▶ _Texte proposé_
Coup de tonnerre dans les chancelleries. Les deux empires principaux enterrent une rivalité de dizaines d’années pour garder les mains libres face à la montée en puissance de rivaux menaçants.

Quelques années plus tôt, la fin de la longue guerre avait amputé l’un des signataires de territoires à la perte desquels il ne s’est jamais résigné. Des conflits périphériques n’ont pourtant pas tardé à se rallumer. Ils encombrent les deux puissances signataires. Leur arrangement inédit et brutal libère, croient-ils, leurs visées stratégiques.

Il va pourtant déboucher très vite sur une nouvelle guerre en Europe, sur les autres continents, en mer et être considérée comme une guerre mondiale.

Cher adhérent, détrompe-toi ! Toute ressemblance est fortuite. Nous sommes le 1er mai 1756 :

il s’agit du « renversement des alliances » voulu par Louis XV et Marie-Thérèse, au nom de la « real Politik ».

« L’histoire ne se répète pas mais elle bégaie » disait le vieux Karl Marx.

▶ _Matériel fourni_
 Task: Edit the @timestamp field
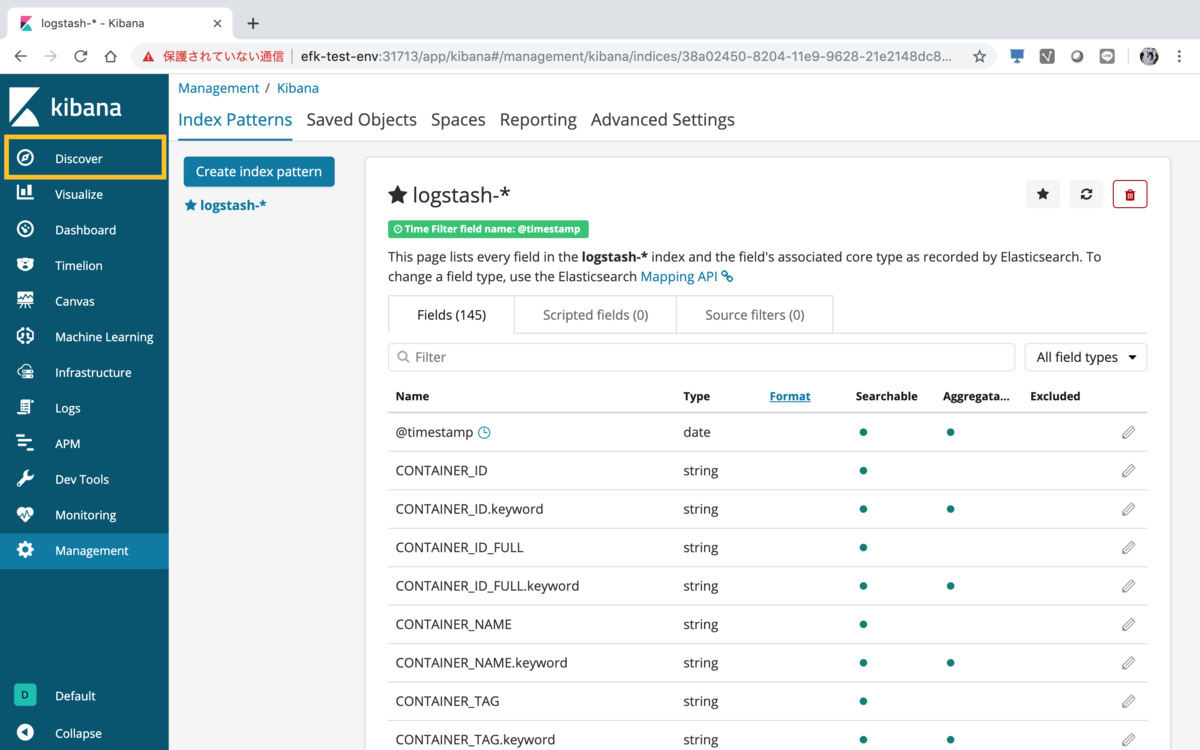[x=1128, y=433]
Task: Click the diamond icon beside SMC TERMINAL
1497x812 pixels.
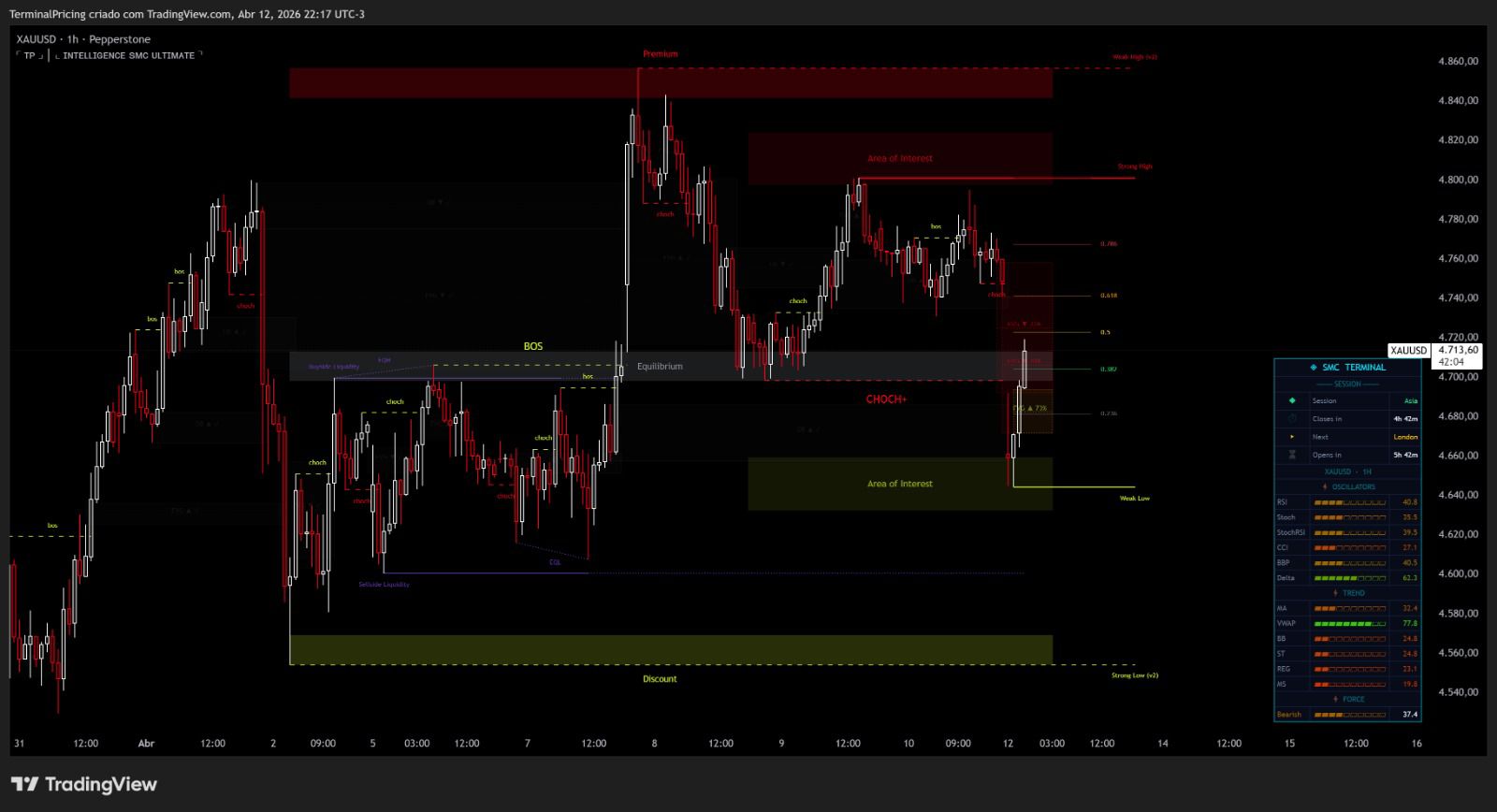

▶ _Consigne_
Réécrivez le texte sur le renversement des alliances entre « Coup de tonnerre » et « une guerre mondiale. » inclus, en remplaçant « empires » par « royaumes ».

▶ _Réponse attendue_
Coup de tonnerre dans les chancelleries. Les deux royaumes principaux enterrent une rivalité de dizaines d’années pour garder les mains libres face à la montée en puissance de rivaux menaçants.

Quelques années plus tôt, la fin de la longue guerre avait amputé l’un des signataires de territoires à la perte desquels il ne s’est jamais résigné. Des conflits périphériques n’ont pourtant pas tardé à se rallumer. Ils encombrent les deux puissances signataires. Leur arrangement inédit et brutal libère, croient-ils, leurs visées stratégiques.

Il va pourtant déboucher très vite sur une nouvelle guerre en Europe, sur les autres continents, en mer et être considérée comme une guerre mondiale.